What the task requires:
Revise the part that opens with the line containing "You are a computer-use agent." and closes at the end of the items, changing "archive name" to "file name" and keeping everything else the same. Return only that part, without the pictures.

● ● ● ● ● ● ●

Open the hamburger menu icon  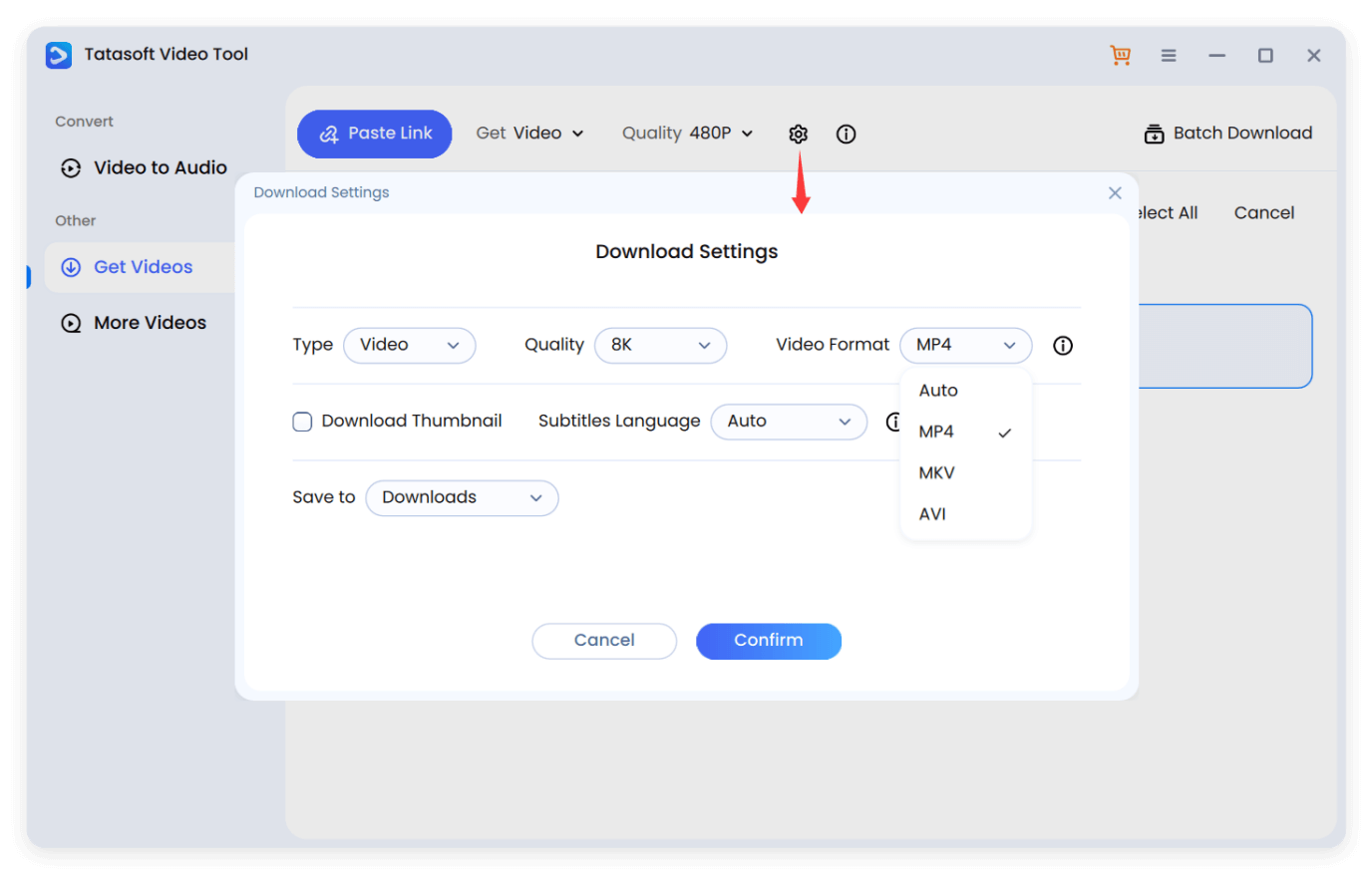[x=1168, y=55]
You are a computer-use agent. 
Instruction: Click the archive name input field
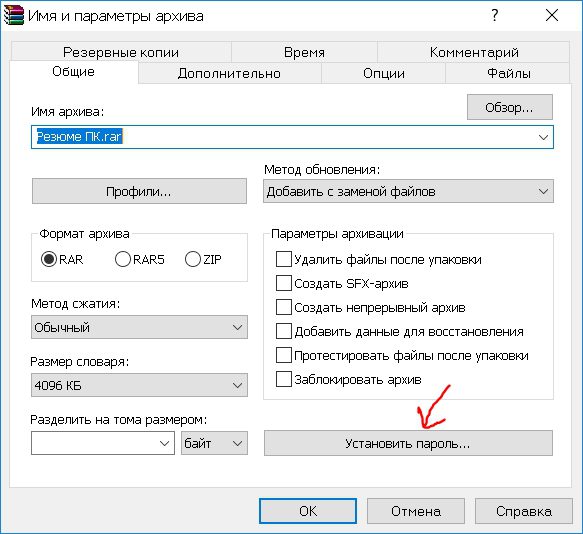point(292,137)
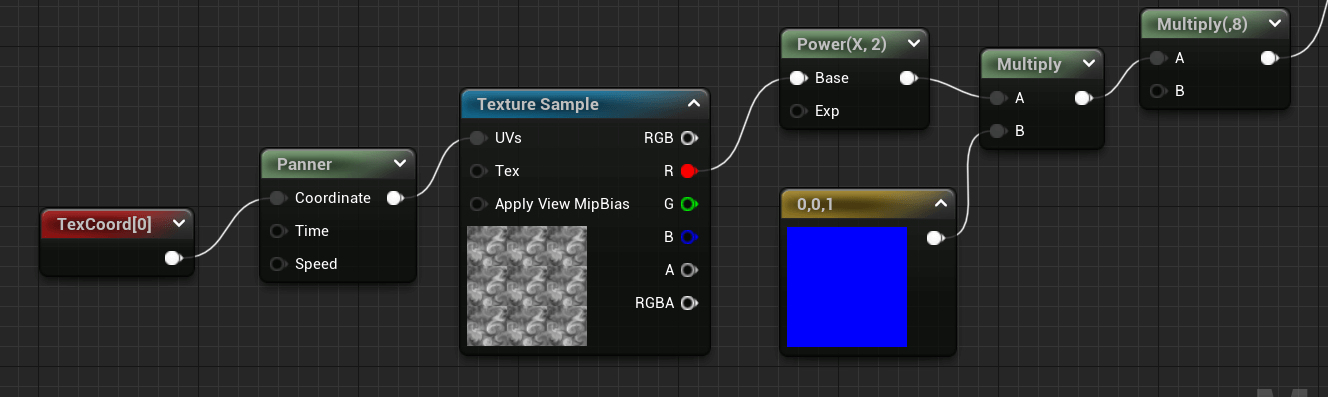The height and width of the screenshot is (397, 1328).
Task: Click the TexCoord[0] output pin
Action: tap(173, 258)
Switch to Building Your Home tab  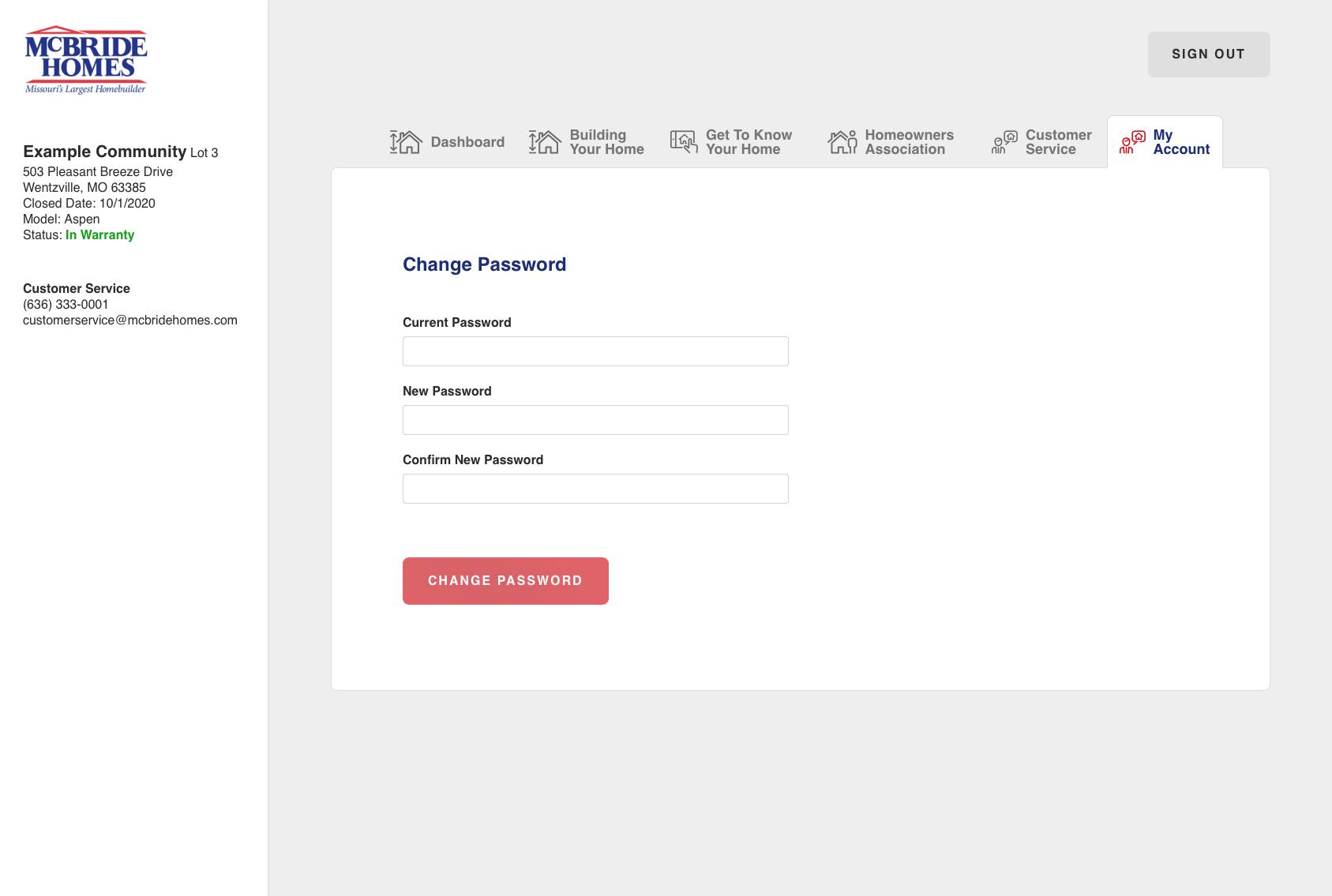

● ● ● ● ● ● ●

Solution to this problem:
You are a computer-use agent. 
Instruction: Click the file name input field
point(292,137)
The height and width of the screenshot is (397, 1328).
Task: Click the TexCoord[0] output pin
Action: tap(173, 258)
Switch to Building Your Home tab  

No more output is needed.